Monthly Report Australian Fund September 2022
During September the net asset value of the Forager Australian Shares Fund fell 6.5%, in line with the All Ordinaries Index’s decline of 6.4%. Smaller companies fared worse than the broader index, with the Small Ordinaries Index falling by 10.1% during the month. With reporting season already wrapped up for the Australian market, it was macroeconomic factors and weak offshore markets that dragged shares lower.
While September gave back some of the recent Fund performance recovery, it has still been a good start to the current financial year. That was mostly driven by company specific positive developments across the portfolio.
The long-awaited merger between Apollo (ATL) and Tourism Holdings (NZX:THL), both Fund investments, was finally approved by competition regulators on both sides of the Tasman. The recreational vehicle operators buy, build, rent and sell vehicles in Australia, New Zealand, North America and Europe.
When the deal was first proposed in December 2021, it was optimistically assumed to complete by June 2022. Then competition authorities, New Zealand’s NZCC and Australia’s ACCC, raised some yellow flags.

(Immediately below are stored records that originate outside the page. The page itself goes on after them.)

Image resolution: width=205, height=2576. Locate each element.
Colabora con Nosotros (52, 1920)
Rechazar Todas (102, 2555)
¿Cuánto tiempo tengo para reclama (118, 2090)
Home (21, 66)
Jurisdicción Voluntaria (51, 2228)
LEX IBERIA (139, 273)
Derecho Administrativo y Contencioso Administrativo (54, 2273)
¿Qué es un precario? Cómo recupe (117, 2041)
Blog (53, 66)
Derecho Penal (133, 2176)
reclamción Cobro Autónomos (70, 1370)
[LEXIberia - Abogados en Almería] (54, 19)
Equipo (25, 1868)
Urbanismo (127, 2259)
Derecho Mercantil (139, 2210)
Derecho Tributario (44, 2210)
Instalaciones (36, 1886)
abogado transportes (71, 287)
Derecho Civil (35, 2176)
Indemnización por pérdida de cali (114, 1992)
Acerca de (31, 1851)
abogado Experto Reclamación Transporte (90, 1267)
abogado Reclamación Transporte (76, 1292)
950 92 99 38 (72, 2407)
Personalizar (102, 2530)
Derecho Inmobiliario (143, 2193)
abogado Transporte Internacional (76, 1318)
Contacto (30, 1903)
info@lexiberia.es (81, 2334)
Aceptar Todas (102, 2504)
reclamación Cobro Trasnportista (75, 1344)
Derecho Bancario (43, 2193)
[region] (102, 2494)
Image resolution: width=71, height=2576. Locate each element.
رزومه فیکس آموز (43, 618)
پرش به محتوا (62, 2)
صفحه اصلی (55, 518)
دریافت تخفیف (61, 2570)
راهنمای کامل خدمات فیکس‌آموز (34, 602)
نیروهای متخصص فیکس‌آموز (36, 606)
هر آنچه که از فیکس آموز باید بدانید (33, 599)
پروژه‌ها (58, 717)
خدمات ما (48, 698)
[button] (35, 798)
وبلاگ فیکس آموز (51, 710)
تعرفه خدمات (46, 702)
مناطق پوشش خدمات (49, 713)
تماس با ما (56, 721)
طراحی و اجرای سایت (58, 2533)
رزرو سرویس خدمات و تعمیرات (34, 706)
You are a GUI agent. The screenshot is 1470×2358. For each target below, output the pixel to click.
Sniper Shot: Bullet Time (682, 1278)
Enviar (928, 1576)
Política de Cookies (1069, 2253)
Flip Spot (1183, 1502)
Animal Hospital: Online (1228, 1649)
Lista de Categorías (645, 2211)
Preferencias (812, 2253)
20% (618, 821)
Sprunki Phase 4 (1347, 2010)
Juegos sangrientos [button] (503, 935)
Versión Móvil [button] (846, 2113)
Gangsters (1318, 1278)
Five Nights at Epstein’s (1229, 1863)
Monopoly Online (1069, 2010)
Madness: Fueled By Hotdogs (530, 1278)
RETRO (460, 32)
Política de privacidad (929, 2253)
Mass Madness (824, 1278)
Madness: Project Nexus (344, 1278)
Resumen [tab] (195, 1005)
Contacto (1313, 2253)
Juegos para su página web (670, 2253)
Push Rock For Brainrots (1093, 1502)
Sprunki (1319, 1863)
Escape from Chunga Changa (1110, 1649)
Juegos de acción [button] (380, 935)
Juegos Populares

The companies are close competitors and the authorities worried that consumers would end up paying more.
To assuage these concerns, the companies offered to divest more than 70% of Apollo’s Australian and NZ fleets to Jucy Rentals, a small competitor. Jucy was recently acquired by private equity player Next Capital and will take on the campervans, locations and the Star RV brand from Apollo. It will become a legitimate competitor to the combined group.
During the long deal period Apollo’s Australia-heavy operations recovered faster than THL’s NZ rental-heavy business. So Apollo shareholders were given a sweetener and will now own 27.5% of the combined group, up from the original 25% ownership.
The benefits of the merger remain significant for both parties. Synergies were estimated to be NZ$17-19m, about two-thirds of Apollo’s stand-alone profitability. The combined group will be able to buy better, build their own inventory in Australia and NZ, rent more effectively across the world and sell better through company-owned networks.
Combined, these two stocks represent the largest investment in the portfolio and have seen some share price appreciation as the merger has become more likely and operational improvement has become clearer. There is still plenty of value on offer.
The full impact of synergies and the recovery in international tourism will be in place by the start of the 2024 financial year. At that point, the larger, and we estimate more liquid, ASX-listed Tourism Holdings will be trading at a very attractive seven times after-tax earnings.
The recreational vehicle operators were not the only ones to stitch together a deal.
Motorcycle Holdings (MTO), a seller of motorcycles and accessories across its dealership, retail and wholesale channels acquired MOJO, an agriculture-focussed all terrain vehicles and quad bikes distributor.
MOJO’s key products are imported from China-based manufacturer CFMoto, one of the few manufacturers to install rollover protection on its quad bikes. With rival manufacturers unwilling to implement the recently-mandated safety measure and withdrawing from the Australian market, MOJO’s sales have grown rapidly.
The Motorcycle Holdings management team, led by managing director and 19% shareholder Dave Ahmet, have struck a deal to buy MOJO for $60m, or six times after-tax earnings. The MOJO vendors are taking half the purchase price in stock and one of the founders is joining the company’s board of directors, increasing the likelihood of a successful acquisition. The transaction will increase Motorcycle Holdings’ earnings per share by 18%. There are also opportunities to better integrate MOJO into the group and improve sales and profits from the acquired business.
With economic conditions worsening but not yet impacting sales, concerns about next year’s profitability have weighed on investor appetite for cyclical stocks like Motorcycle Holdings. The combined business would have made $33m in after-tax profit last financial year, trades at only six times after-tax profits and last year paid dividends equating to a 7.8% fully-franked yield.
There is little doubt conditions will deteriorate. We expect this well-run, founder-led business to continue growing the business through deals like this. Any market downturn will hurt short-term profitability but should assist the long-term objectives.